In 2020 we are evolving different models for ETF trading, and plan to offer ETF issuers even more choice. Later this year we’ll offer issuers to be able to choose the Designated Market Maker model for their ETFs, which is the hallmark of the New York Stock Exchange Floor. We’re excited to debut this model to the ETF industry and to extend the benefits of state-of-the-art technology combined with human judgment and accountability.
JIE: Looking back at 2019, Fixed Income ETFs was one of the main stories. Do you think that will continue in 2020 and beyond, and are there other trends that you think are going to define the next few years?
Yones: There was over $155 billion in net cash flow last year into fixed income ETFs which is impressive considering there’s still considerable uncovered ground for product development in the space. We believe that continues into 2020 as asset managers grow and develop their product offer in this space. ICE Data Services notably has been developing and acquiring many of the major indices not yet covered by ETFs, and as result we have a lot to offer asset managers looking to take advantage of this trend.
JIE: If you had one piece of advice for the ETF industry looking forward into the future what would that be?
Yones: This is applicable to more than just our industry – anyone who wakes up every day ready to go out to learn something new will continue to be better off. The ETF industry is evolving and the regulatory, capital markets and competitive landscapes continue to change. So if you wake up every day and learn something new, then you’re well positioned to evolve alongside the industry and find new avenues to success.
JIE: If you had a super-power, what one thing would you change in the ETF space?
Yones: Perfect trading for every ETF every single day!
JIE: You’ll be speaking at the upcoming Inside ETFs event in Florida which kicks off January 24. Can you tell us a bit about your session on the SEC ruling on non-transparent ETFs and implications for asset managers and investors?
Yones: As I mentioned, I think this is the most exciting time for the ETF industry in the last decade. The opportunity set is real and it’s available to everyone.

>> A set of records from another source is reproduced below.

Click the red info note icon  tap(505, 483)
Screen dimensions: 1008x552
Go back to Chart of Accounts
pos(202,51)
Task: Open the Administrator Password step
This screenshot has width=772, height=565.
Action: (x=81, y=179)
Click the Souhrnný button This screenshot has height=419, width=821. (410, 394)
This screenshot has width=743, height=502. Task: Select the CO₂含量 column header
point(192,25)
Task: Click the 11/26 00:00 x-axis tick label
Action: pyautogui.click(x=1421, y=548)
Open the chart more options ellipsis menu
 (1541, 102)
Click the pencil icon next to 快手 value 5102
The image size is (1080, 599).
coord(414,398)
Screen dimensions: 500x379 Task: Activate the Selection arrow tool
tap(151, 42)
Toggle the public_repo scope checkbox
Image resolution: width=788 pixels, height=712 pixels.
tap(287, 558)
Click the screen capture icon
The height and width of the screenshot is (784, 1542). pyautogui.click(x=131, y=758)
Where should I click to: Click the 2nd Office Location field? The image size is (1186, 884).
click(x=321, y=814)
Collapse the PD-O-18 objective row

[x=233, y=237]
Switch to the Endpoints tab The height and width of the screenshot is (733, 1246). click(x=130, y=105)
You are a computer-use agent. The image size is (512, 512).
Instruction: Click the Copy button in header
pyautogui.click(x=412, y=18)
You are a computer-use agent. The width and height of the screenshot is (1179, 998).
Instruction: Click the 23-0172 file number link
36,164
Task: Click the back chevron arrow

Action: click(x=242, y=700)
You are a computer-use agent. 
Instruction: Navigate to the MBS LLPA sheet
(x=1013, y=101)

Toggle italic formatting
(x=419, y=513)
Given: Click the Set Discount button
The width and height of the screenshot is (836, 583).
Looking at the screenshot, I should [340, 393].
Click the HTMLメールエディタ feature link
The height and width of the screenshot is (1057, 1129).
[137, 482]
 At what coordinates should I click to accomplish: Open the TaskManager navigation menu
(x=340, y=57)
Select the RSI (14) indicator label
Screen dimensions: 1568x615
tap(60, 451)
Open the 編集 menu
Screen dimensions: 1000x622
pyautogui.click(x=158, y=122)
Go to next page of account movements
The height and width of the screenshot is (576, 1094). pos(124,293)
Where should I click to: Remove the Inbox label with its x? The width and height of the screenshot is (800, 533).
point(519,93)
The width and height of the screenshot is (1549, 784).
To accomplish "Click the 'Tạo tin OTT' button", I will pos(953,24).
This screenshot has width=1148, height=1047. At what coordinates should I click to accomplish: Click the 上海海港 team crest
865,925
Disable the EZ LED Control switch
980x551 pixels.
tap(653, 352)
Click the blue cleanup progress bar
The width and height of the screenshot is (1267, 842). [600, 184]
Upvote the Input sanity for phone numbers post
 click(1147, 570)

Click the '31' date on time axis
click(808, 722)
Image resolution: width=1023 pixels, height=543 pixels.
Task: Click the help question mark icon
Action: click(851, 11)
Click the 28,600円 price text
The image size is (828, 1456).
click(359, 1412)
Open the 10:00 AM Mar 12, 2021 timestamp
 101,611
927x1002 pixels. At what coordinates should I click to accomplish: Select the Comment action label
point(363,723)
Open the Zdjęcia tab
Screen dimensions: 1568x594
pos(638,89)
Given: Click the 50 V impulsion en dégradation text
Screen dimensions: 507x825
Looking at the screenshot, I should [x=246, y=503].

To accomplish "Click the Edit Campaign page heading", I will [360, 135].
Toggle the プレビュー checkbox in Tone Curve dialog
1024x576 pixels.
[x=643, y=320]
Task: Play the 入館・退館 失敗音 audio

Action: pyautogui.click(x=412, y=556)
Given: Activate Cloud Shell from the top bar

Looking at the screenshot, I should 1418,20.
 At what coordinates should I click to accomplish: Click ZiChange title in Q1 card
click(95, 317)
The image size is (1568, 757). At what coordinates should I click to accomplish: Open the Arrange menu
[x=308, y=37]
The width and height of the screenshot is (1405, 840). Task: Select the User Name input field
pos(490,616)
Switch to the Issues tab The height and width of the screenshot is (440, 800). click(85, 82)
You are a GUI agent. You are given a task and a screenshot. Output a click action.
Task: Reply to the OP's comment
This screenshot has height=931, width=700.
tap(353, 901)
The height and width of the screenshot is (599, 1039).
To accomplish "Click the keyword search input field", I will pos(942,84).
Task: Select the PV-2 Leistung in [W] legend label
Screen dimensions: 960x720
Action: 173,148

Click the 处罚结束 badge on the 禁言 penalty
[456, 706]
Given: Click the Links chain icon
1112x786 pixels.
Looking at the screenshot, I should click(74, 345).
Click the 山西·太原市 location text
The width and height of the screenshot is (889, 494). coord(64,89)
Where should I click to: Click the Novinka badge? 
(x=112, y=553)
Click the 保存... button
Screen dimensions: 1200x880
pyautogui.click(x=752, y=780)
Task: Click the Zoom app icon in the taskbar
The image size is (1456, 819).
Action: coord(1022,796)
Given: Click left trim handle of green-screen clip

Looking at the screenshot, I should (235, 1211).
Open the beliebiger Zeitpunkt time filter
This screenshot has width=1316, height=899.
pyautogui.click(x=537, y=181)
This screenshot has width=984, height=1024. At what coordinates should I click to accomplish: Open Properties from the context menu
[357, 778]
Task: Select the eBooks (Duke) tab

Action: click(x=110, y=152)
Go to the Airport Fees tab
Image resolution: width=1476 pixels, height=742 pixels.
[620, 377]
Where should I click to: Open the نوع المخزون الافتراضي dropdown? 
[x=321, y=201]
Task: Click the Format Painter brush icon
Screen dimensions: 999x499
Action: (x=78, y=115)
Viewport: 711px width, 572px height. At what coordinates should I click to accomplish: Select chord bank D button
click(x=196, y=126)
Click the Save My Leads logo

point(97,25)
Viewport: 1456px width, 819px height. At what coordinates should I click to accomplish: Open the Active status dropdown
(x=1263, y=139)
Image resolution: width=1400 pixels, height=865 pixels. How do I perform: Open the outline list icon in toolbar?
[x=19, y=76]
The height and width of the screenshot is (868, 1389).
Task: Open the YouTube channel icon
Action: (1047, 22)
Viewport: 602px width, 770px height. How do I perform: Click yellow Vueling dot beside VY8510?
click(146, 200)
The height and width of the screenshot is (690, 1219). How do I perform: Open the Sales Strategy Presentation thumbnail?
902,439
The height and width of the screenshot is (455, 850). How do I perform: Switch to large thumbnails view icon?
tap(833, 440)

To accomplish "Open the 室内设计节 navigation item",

The idea that a traditional fund manager will now, pending all approvals and products going live, be able to apply their exact same modelling and alpha generating investment behavior within the ETF wrapper is a win-win-win across every part of the business. Active managers will have access to the benefits of increased efficiencies and a distribution model that is truly global – in a wrapper that can reduce the total cost of investment.
Our session will cover all of the different active non-transparent models that are currently approved by the Investment Management division of the SEC. The NYSE ETF Team is working with every single model and we are excited to list and trade them on our Exchanges.
I would highly encourage anyone with questions to attend this session and connect with me and my team to talk through plans afterwards.
JIE: What’s work life balance for you and how do you achieve it?
Yones: I think work life balance differs for everyone. I fall back on my ‘be in the moment’ mantra. Stephen Covey talks about this process and includes a great exercise in his book to help achieve personal balance: write down a list of the most important things to you in your life e.g. personal health, your overall wealth, success in your career, family time, time with your partner, time playing a sport, reading time, etc. and force yourself to rank them top to bottom.
It challenges you to be honest with yourself, and then his book teaches you to build your life around the list, which is easier said than done. However I can tell you that continually going through the exercise helps keep you on track.